Data Block Start

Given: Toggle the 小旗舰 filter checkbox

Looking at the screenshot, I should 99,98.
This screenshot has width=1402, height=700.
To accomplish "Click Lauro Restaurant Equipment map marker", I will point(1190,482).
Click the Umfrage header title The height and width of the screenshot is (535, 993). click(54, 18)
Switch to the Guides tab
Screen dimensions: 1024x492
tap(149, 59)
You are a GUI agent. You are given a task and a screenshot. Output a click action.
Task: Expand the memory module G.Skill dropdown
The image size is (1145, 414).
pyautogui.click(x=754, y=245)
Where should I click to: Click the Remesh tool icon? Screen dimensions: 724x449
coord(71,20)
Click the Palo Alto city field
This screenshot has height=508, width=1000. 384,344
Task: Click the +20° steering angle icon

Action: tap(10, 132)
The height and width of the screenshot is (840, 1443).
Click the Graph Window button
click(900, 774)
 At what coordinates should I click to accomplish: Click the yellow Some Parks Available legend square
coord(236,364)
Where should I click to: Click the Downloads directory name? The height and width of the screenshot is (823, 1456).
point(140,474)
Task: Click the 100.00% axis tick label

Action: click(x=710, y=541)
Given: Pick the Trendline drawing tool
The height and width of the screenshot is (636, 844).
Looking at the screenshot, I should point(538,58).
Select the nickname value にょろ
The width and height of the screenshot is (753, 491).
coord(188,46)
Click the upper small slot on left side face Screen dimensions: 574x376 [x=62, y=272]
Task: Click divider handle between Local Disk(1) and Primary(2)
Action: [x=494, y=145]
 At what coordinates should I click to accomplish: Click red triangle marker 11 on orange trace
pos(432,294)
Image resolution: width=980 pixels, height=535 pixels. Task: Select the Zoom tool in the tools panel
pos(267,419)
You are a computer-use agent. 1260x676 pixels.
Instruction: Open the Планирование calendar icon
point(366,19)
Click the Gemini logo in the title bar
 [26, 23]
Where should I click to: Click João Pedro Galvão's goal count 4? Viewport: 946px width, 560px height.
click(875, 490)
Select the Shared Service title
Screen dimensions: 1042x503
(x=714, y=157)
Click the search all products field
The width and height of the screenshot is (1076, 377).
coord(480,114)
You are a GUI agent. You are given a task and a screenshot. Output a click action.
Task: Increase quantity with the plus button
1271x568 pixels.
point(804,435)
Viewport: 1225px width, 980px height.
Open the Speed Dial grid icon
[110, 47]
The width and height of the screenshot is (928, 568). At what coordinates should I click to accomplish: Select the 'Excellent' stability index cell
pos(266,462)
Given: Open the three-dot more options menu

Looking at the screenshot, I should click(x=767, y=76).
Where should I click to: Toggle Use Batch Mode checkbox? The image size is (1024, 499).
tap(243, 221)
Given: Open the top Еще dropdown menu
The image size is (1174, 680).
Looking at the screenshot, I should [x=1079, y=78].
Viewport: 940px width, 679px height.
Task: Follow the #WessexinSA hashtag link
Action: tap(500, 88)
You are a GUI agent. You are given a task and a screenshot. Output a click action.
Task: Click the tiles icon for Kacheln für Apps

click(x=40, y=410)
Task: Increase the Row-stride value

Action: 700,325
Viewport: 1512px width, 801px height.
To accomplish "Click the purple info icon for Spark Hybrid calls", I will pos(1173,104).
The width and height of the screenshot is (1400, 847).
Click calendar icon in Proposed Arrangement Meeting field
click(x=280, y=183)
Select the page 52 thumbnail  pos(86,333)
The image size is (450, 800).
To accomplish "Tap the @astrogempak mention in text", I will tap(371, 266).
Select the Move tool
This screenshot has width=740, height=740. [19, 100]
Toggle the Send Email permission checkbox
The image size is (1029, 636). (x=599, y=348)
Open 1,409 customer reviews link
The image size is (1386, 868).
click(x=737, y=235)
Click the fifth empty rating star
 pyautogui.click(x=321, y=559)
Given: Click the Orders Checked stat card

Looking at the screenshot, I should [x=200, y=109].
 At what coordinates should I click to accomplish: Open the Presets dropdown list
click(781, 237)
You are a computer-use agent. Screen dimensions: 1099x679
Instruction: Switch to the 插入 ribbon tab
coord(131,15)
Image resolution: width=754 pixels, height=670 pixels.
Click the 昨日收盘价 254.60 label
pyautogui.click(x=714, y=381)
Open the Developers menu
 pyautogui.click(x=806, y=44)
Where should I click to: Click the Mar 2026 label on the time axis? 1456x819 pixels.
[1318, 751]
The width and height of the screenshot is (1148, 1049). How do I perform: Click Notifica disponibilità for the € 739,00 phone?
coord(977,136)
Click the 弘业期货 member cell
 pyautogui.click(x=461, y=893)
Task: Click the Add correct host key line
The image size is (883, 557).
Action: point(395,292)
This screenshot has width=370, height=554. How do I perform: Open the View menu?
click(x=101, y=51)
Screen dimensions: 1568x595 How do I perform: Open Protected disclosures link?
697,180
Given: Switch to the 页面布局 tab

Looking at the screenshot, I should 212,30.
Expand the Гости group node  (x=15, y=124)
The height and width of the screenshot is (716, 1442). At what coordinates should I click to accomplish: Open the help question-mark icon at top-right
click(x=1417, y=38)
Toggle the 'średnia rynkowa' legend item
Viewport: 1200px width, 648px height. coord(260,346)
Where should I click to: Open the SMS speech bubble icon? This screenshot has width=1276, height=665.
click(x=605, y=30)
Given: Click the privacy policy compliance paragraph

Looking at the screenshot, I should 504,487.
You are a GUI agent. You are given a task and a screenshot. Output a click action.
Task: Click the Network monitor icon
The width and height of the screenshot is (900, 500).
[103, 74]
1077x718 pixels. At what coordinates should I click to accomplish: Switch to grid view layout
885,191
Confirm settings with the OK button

Data Block End

» Task:
Across the whole listing, how many lines contain the string "will"? Give the number and no more.

» Answer to this problem:
3